Nowadays, an increasing number of sample-matched proteomic and transcriptomic datasets is available, which can be exploited to deal with ambiguity of protein identifications. Indeed, according to the central dogma of biology, there can be no protein without the corresponding transcript. Hence, protein identifications for which the corresponding transcript is identified in the sample-matched transcriptome are more likely to be correct than protein identifications with no expressed transcript. This rationale can be used to filter proteomic identifications based on transcriptome information and reduce ambiguity of protein identifications.

The net4pg package implements two main functionalities:

1. a pipeline to build, from proteomic identifications, a bipartite graph of peptide-to-protein mappings and calculate graph CCs to assess ambiguity of protein identifications. CCs represent a peptide-centric strategy to group proteins and it is independent from the variety of protein-centric strategies of protein grouping and protein inference. As such, it does not require protein inference and it is widely applicable, reproducible and transparent.
2. a transcriptome-informed filtering strategy which exploits sample-matched transcriptome information to reduce ambiguity of protein identifications in shotgun proteomics. This strategy fundamentally consists in the removal of proteins for which the corresponding transcript is not detected in the sample-matched transcriptome. The impact of the filtering strategy can be then assessed by building a new graph of filtered peptide-to-protein mappings, calculating the proportion of multi-protein CCs and visually inspecting peptide-to-protein mappings for ambiguous protein identifications of interest.

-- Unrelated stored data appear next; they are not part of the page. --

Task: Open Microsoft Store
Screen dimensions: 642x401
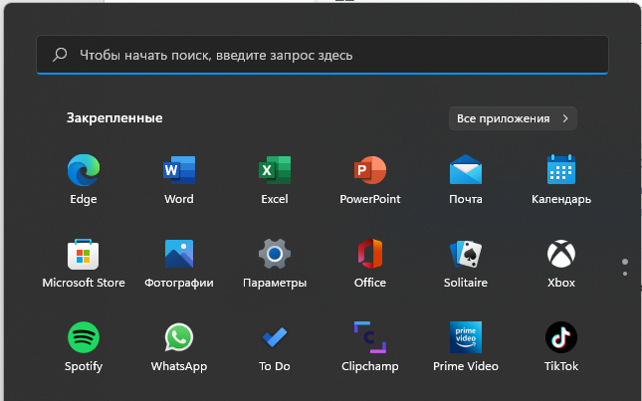Action: point(84,255)
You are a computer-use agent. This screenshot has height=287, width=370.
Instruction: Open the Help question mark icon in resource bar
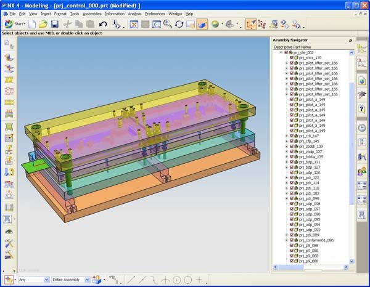(x=362, y=109)
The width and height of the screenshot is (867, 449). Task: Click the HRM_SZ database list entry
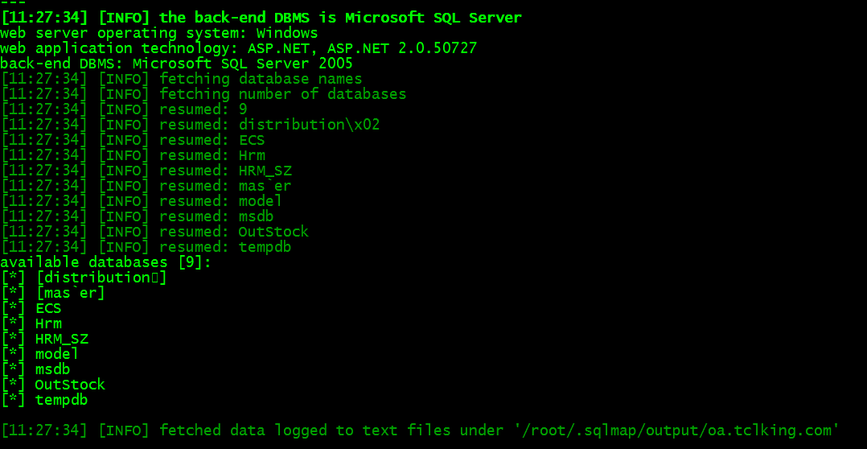(x=45, y=339)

This vignette illustrates how to use the above described methods implemented in this package for the following applications:

2 Build a graph from shotgun proteomic identifications and calculate its connected components (CCs) to quantify ambiguity of protein identifications

The required input are proteomic identifications obtained by shotgun proteomics and, more precisely, all valid peptide identifications and their corresponding proteins, prior to any protein inference strategy. The required input must be in the form of a tab-delimited incidence matrix with peptides along the rows and proteins along the columns and 1 or 0 cell values to indicate whether or not a peptide maps on the corresponding protein. Protein identifiers (column names) are to be provided, one per line, in a separate file and should be in the Ensembl format (i.e. ENSPXXXXXXXXXXX for human, ENSMUSPXXXXXXXXXXX for mouse) or, if protein contaminants, in any format followed by a unique tag to indicate them as contaminants. Peptide identifiers (row names) are to be provided, one per line, in a separate file and can be in any format (amino acid sequence, numeric identifiers, …).

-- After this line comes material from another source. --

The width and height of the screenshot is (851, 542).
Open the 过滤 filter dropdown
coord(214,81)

The pipeline to generate a bipartite graph of peptide-to-protein mapping and calculate their connected components consists in the following steps:

  1. Read in input the incidence matrix describing peptide-to-protein mappings;
  2. Reduce the size of the incidence matrix;
  3. Calculate the adjacency matrix describing protein-to-protein connections via shared peptides;
  4. Generate a graph of protein-to-protein connections and calculate its connected components (CCs);
  5. Assess the ambiguity of protein identifications based on the proportion of multi-protein CCs and shared peptides;
  6. Visualize peptide-to-protein mappings for ambiguous protein identifications of interest;

2.1 Read in input the incidence matrix describing peptide-to-protein mappings

Incidence matrices generated from proteomic datasets can be quite large but they can be easily read in input chunk by chunk using the read_inc_matrix() function. This function requires three inputs:
* the name of the tab-delimited file containing the incidence matrix (peptide-to-protein mappings), with no column or row names;
* the name of the file containing the matrix column names (protein identifiers), one per line;
* the name of the file containing the matrix row names (peptide identifiers), one per line.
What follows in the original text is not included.